▸ TEXT PASSAGE:
## BEGIN
In addition to clicking on a workspace tab to use it, you can cycle through workspace tabs by pressing Ctrl+Page Up and Ctrl+Page Down.

      

You can rename any workspace to any name you want by double-clicking its tab. The default workspace names work reasonably well for most situations, but as I work, I tend to customize a workspace to the point that I’m using it for something quite different from its original name. So in that case, I’ll often rename the workspace to better reflect what it is I’m doing. Get used to the idea of naming everything in your projects. Trust me, being in the habit of using a reasonable name makes life infinitely easier. It’s especially true when you come back to an old project and you need to figure out what everything is.

The workspace tabs at the top of the Blender window are arranged in an order that reflects the common steps in a workflow. However, that may not be the way you do things. Right-click any tab and Blender provides you with options to put the tab at the front or back of the list, duplicate it, or remove it altogether. As of this writing, you can’t reorder tabs by dragging and dropping, but hopefully that feature will come in future releases of Blender.

      Creating a new workspace

      To create a new workspace, left-click the plus tab at the end of the series of workspace tabs and choose the workspace that most closely matches the screen layout you want to work within. From here, you can make the changes to create your own custom workspace layout (like renaming it!). For example, you may want to create a 2D painting workspace or a multi-monitor workspace with a separate window for each of your monitors.

      

If you want Blender to always launch in a different workflow than the General one, you need to save a new startup file. This is basically a template file that Blender uses to store the preferred environment that you want to start in. For example, say your primary interest is 2D animation and you want Blender to always launch with the workspace tabs for that workflow; follow these steps:

      1 Start a new Blender session in the 2D Animation workflow by choosing File ⇒ New ⇒ 2D Animation.

      2 Choose File ⇒ Defaults ⇒ Save Startup File to set this workflow as your default work environment the first time you launch Blender.
## END
▸ TASKS TO CARRY OUT:
(A) Decide whether each statement below agrees with the text on Blender workspaces. Give yes or no for each, followed by the deciding words of the text quoted exactly.
(i) Workspace tabs can be reordered by dragging and dropping them.
(ii) Double-clicking a workspace tab lets you rename it.
(iii) Ctrl+Page Up and Ctrl+Page Down cycle through the workspace tabs.
(B) Duplicate the text on Blender workspaces word for word, taking everything from "If you want" down to "New ⇒ 2D Animation.".
(C) Answer these questions using the text on Blender workspaces.
(i) What do you left-click to create a new workspace?
(ii) Which menu path saves a new startup file?
(iii) What options appear when you right-click a workspace tab?

▸ DATA SEGMENT:
## BEGIN
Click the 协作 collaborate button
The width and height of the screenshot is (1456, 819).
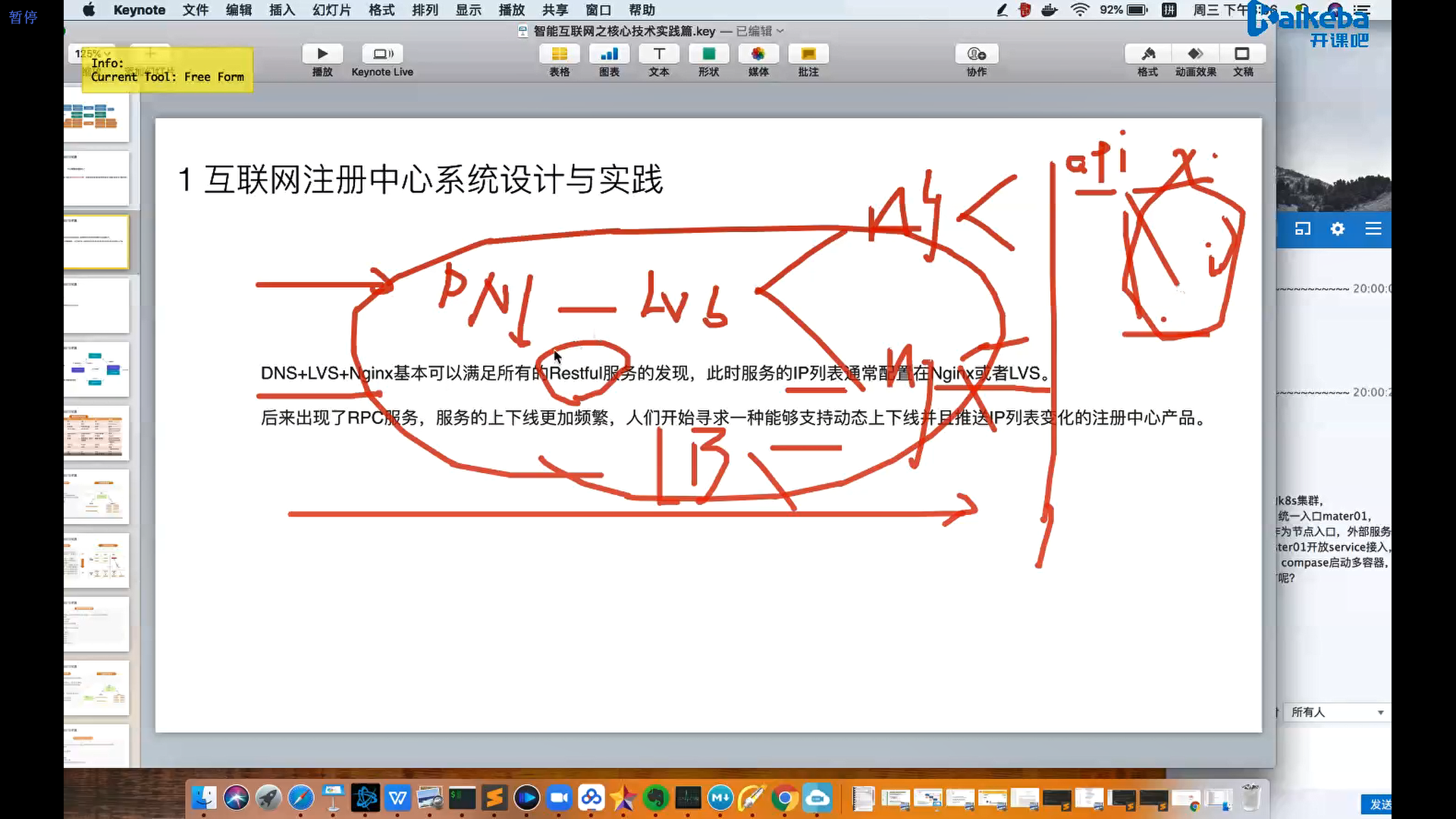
## END
▸ SET OF ANSWERS:
(A)
(i) No: "As of this writing, you can’t reorder tabs by dragging and dropping"
(ii) Yes: "You can rename any workspace to any name you want by double-clicking its tab."
(iii) Yes: "you can cycle through workspace tabs by pressing Ctrl+Page Up and Ctrl+Page Down."

(B)
If you want Blender to always launch in a different workflow than the General one, you need to save a new startup file. This is basically a template file that Blender uses to store the preferred environment that you want to start in. For example, say your primary interest is 2D animation and you want Blender to always launch with the workspace tabs for that workflow; follow these steps:

      1 Start a new Blender session in the 2D Animation workflow by choosing File ⇒ New ⇒ 2D Animation.

(C)
(i) The plus tab at the end of the series of workspace tabs.
(ii) File ⇒ Defaults ⇒ Save Startup File.
(iii) Put the tab at the front or back of the list, duplicate it, or remove it altogether.